Vitae (Sep 2011)
DEVELOPMENT OF AN EXTRACTION METHOD OF GOLDEN BERRY (<I>Physalis peruviana</I> L.) POLYPHENOL OXIDASE AND ISOLATION BY AQUEOUS TWO-PHASE SYSTEM
Abstract
Polyphenol oxidase activity is responsible for the enzymatic browning of fruits and vegetables, and the end products of the catalyzed reaction are detrimental to food quality, in both sensory and nutritional properties. In this study we evaluated the influence of the extraction conditions (pH, concentration, composition of extraction buffer and protein precipitation agent) on the activity of golden berry polyphenol oxidase.

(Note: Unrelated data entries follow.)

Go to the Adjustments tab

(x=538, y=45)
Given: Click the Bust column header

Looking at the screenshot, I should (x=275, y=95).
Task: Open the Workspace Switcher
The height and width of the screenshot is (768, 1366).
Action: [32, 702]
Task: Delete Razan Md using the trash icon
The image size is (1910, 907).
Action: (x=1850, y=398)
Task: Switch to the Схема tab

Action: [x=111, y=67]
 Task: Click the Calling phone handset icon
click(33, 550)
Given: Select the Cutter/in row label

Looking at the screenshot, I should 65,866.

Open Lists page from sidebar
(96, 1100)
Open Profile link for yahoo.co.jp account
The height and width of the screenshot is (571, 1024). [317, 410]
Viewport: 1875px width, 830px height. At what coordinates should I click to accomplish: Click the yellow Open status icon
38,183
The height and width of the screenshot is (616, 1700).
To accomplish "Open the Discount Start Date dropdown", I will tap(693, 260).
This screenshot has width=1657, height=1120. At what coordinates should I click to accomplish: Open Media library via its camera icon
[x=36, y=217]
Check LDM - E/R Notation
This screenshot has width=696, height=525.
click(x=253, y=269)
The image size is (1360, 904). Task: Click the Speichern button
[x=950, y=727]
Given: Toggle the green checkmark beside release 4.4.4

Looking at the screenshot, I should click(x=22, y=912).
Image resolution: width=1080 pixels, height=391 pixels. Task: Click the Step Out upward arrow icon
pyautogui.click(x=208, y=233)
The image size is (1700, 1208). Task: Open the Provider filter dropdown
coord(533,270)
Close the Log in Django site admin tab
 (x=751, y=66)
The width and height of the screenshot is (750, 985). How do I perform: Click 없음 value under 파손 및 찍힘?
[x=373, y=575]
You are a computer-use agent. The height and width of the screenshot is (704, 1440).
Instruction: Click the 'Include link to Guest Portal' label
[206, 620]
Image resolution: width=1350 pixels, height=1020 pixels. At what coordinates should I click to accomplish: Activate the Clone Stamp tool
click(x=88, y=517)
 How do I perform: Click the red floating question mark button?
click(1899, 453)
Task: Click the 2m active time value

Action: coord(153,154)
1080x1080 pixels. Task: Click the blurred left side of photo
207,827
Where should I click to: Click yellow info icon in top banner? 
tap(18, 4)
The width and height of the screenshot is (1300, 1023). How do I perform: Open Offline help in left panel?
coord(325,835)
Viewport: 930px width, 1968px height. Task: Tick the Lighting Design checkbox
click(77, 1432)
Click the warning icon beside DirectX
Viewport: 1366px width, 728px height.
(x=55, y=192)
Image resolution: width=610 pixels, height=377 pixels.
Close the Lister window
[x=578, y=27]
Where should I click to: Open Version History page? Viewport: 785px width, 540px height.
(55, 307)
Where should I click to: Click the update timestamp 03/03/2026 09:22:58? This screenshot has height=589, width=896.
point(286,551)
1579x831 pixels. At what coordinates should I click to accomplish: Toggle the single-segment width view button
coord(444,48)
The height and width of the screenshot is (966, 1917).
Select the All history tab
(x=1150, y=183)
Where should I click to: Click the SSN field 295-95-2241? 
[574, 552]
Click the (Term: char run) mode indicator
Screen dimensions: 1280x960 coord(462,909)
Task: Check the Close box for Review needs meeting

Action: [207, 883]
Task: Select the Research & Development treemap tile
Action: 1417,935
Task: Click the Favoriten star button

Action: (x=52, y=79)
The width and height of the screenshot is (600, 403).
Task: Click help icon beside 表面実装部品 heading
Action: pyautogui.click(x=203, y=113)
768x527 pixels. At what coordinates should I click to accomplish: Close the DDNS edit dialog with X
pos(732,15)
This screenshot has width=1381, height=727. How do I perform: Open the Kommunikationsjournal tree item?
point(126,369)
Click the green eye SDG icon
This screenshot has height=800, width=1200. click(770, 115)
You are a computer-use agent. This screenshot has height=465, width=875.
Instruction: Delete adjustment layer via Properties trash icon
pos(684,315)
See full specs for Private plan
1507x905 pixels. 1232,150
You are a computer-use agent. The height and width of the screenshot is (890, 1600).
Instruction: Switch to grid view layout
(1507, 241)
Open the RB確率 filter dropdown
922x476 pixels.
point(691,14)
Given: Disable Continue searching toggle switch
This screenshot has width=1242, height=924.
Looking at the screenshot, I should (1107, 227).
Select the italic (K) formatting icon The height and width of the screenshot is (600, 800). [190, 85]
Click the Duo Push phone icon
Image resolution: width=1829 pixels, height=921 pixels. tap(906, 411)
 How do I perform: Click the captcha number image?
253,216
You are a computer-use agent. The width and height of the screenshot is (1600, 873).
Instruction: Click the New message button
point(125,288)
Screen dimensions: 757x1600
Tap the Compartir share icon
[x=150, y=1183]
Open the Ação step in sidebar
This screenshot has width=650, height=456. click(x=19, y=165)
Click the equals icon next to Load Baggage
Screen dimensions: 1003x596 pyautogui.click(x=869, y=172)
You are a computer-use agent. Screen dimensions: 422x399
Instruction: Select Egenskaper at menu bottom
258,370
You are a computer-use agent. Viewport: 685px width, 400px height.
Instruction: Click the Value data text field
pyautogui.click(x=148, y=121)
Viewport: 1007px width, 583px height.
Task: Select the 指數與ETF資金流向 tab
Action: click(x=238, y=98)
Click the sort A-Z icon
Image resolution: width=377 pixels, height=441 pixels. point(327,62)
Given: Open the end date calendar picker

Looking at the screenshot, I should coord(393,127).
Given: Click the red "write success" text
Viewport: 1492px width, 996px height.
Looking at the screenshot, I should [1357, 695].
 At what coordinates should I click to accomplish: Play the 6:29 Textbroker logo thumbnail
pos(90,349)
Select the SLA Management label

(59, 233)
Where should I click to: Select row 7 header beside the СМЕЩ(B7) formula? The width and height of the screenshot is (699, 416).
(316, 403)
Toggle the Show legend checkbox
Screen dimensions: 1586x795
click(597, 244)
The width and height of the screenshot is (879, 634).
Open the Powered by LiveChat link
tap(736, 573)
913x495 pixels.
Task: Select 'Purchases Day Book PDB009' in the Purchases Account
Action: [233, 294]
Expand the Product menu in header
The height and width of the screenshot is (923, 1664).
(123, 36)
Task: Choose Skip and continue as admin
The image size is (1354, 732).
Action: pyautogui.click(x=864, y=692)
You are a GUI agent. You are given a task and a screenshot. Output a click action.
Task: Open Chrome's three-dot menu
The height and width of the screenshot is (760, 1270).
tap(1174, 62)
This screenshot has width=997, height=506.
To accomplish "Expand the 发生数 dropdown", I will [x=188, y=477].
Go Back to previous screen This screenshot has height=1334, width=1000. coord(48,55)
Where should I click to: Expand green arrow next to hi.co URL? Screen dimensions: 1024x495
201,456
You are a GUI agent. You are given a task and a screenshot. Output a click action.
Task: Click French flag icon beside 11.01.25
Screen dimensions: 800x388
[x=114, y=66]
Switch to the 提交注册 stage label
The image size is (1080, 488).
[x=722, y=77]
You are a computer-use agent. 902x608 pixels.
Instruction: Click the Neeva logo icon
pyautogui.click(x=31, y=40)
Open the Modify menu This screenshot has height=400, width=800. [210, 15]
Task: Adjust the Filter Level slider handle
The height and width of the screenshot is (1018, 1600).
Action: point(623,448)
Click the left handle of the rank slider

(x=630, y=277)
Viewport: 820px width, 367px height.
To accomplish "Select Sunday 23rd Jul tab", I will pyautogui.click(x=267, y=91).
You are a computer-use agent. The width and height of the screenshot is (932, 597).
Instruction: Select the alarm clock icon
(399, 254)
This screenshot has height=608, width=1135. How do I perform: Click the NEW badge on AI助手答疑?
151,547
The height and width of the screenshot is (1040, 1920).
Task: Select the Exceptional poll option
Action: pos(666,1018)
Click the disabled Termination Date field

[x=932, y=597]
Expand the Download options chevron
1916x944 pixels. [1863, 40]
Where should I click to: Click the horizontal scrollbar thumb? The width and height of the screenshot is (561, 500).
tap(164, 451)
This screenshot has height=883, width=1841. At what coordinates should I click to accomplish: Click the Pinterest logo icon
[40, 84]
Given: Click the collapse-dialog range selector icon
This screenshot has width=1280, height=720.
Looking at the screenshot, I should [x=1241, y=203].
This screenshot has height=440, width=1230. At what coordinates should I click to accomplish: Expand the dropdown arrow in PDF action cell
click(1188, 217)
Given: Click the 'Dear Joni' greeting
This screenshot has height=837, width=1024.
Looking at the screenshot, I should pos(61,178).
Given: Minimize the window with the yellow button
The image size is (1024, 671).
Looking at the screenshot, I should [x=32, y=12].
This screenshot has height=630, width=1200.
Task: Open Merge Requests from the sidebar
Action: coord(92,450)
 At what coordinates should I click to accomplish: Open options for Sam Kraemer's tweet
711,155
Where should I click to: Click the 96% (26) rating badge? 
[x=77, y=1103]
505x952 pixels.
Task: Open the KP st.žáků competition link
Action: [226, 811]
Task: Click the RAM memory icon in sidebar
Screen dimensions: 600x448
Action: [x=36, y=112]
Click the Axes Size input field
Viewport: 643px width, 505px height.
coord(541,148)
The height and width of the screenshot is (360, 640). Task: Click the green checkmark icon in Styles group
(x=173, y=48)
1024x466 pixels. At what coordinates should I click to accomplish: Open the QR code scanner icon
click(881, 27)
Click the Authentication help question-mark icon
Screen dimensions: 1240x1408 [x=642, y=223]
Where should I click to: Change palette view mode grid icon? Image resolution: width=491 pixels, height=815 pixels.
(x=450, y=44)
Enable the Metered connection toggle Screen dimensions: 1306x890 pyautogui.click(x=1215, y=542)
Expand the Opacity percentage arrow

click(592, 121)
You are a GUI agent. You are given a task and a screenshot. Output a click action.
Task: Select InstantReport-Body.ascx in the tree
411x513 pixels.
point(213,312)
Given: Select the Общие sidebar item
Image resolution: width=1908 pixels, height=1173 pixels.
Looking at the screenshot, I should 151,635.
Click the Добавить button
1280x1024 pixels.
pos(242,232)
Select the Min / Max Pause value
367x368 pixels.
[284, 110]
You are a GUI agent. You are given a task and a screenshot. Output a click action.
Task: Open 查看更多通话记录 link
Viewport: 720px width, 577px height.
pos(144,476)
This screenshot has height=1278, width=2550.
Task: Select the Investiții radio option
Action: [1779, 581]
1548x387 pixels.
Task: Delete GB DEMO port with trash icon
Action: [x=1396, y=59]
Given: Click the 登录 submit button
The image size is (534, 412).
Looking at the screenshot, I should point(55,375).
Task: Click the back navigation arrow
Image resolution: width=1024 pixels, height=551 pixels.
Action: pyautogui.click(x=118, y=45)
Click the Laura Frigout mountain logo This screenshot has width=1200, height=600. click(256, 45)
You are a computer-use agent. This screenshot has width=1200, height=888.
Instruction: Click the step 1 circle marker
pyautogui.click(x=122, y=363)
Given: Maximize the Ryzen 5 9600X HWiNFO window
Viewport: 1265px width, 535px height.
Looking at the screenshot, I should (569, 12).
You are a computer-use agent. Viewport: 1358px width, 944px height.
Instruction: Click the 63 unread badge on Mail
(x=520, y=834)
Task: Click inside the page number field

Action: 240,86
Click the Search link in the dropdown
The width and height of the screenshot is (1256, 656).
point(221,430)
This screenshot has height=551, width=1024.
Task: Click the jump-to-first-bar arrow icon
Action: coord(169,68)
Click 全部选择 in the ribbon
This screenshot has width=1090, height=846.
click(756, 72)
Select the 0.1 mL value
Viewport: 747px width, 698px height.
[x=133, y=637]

The extraction of proteins with a mixture of Triton® X-100 and polyvinyl pyrrolidone in 0.2 M phosphate buffer at pH 6.0 and precipitation with cold acetone in a ratio supernatant-acetone of 1:1 gave the higher polyphenol oxidase activity. Partial purification of polyphenol oxidase was achieved using an aqueous two-phase system composed by polyethylene glycol and phosphate. Effect of phase composition, molecular weight of polythylene glycol and pH of the system on enzyme partitioning was studied. The optimum system was found at pH 5.5 containing 5% polythylene glycol 8000 and 14% phosphate, with Ka of 4.70, purification factor of 4.65 and a 74.29% yield of enzyme activity in the top phase. These results show a significant effect of extraction conditions on polyphenol oxidase activity and provide a quick, simple and efficient method for polyphenol oxidase isolation.